This cell generates four plots.  Two are "normalized" data (the data that were actually fit in the scipt above) and fits.  The other two are fraction-folded data and fits.  One each shows all the constructs, which ideally includes multiple melts of each construct, allowing all fits to be inspected.  The other shows only a single melt for each construct (the first one in the melt list for each), simplifying the plot.

The resulting plots are dumped to the screen below the cell, and are saved as png files.

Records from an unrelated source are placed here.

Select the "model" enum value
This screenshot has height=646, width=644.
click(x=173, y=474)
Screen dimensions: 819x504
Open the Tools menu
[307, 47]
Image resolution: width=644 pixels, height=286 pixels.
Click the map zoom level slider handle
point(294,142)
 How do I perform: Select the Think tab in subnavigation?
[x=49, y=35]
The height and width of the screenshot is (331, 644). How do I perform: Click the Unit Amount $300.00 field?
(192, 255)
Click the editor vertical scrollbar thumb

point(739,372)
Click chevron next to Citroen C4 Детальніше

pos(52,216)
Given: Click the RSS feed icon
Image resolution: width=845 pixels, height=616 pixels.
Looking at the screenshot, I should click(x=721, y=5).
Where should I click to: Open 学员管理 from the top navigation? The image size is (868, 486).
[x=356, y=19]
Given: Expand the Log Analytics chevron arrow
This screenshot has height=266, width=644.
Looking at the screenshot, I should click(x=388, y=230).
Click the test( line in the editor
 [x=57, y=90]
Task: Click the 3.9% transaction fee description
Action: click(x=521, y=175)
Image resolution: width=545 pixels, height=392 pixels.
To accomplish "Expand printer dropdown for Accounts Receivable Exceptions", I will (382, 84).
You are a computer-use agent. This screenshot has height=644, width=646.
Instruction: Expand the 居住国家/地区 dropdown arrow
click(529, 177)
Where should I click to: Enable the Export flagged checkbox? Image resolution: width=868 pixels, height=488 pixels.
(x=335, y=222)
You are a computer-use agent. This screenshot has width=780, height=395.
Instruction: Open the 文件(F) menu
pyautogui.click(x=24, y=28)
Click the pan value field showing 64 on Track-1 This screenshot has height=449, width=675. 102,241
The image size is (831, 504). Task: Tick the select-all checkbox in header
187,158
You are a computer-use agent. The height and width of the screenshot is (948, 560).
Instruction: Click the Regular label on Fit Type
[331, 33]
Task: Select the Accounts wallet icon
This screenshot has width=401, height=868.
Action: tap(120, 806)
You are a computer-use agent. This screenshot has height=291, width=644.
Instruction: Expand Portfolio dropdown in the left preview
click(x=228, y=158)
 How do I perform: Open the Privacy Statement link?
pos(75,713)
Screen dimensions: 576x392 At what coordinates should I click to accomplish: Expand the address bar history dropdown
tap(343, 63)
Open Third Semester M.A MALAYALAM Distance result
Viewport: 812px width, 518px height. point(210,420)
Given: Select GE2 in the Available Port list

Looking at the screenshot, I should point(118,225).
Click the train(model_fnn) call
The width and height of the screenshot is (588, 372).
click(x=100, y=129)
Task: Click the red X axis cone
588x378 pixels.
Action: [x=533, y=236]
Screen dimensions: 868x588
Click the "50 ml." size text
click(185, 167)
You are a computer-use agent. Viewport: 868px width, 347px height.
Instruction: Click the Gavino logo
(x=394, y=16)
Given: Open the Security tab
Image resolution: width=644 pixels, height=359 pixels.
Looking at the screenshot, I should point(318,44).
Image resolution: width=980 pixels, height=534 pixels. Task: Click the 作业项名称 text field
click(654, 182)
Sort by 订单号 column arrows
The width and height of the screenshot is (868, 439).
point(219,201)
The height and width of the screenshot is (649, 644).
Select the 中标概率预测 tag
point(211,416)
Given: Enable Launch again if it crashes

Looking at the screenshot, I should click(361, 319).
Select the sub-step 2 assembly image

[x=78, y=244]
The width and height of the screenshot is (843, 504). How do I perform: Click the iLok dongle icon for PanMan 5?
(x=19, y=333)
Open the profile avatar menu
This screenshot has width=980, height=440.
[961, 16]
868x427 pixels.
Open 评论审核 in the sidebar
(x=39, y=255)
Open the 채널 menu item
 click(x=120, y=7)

Note that this script is meant to be run after the fitting script.  If the fit has not been performed in the current session (or the kernel was restarted after the fit--*not usually the case*), then imports will have to be run, along with data and fitted parameters.  That would be pain, so just re-run the fit again, if you find yourself in this situation.

In [None]:
print("\nPlotting results...\n")

# The function "baseline_adj" gives an adjusted y value based on fitted baseline 
# parameters (fraction folded). 
def baseline_adj(y, x, params, construct):
    af = result.params['af_{}'.format(construct)].value
    bf = result.params['bf_{}'.format(construct)].value
    au = result.params['au_{}'.format(construct)].value
    bu = result.params['bu_{}'.format(construct)].value
    return (y-(bu+(au*x)))/((bf+(af*x))-(bu+(au*x)))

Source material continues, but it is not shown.